4 Raster Data
Raster Data Access, Preparation, and Exploratory Analysis in R
Date Modified: May 6, 2024
Authors: Mitchell Manware , Kyle P. Messier
Key Terms: Geospatial Data, Weather
Programming Language: R
4.1 Introduction
Air temperature data from the United States National Oceanic and Atmospheric Administration’s (NOAA) North American Regional Reanalysis (NARR) data set will be used to demonstrate using raster (grid) data with the terra
package (9).
This tutorial will demonstrate the following steps with raster data in R
:
- Downloading data from a URL
- Importing data
- Checking data type, structure, and class
- Reclassifying data
- Computing summary and zonal statistics
- Plotting individual and multiple data sets
The exploratory analyses in this unit are designed for educational purposes only. The results of the following analyses are not peer-reviewed findings, nor are they based on any hypotheses.
4.2 Access and Download
The website URL where the NOAA NARR exists is year-specific, meaning there is a unique URL for each annual data set. For the purpose of these exploratory analyses, air temperature data from the year 2021 will be used
Define the variable year
according to the year of interest.
The utils::download.file()
function downloads the file according to the defined URL and destination file.

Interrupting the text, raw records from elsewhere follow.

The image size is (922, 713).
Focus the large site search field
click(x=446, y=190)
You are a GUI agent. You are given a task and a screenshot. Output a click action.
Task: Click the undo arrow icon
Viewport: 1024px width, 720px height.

# specify the URL where data is stored based on year variable of interest
url_narr <- paste0(
"https://downloads.psl.noaa.gov//Datasets/NARR/Dailies/monolevel/air.2m.",
year,
".nc"
)
# specify where to save downloaded data
destination_narr <- paste0(
"/ YOUR FILE PATH /narr_air2m_",
year,
".nc"
)
# download the data
download.file(
url_narr,
destination_narr
)
Identify the desired data file with utils::list.files()
The file downloaded from NOAA’s NARR data set is an .nc
, or netCDF, file. NetCDF files are common for raster data, and do not need to be unzipped.
4.3 Data Preparation
4.3.1 Import
Now that the data file of interest has been downloaded and identified, import the data with terra::rast()
.
4.3.2 Inspect Structure
Inspect the structure of narr
to see its class, dimensions, variables, and layer names.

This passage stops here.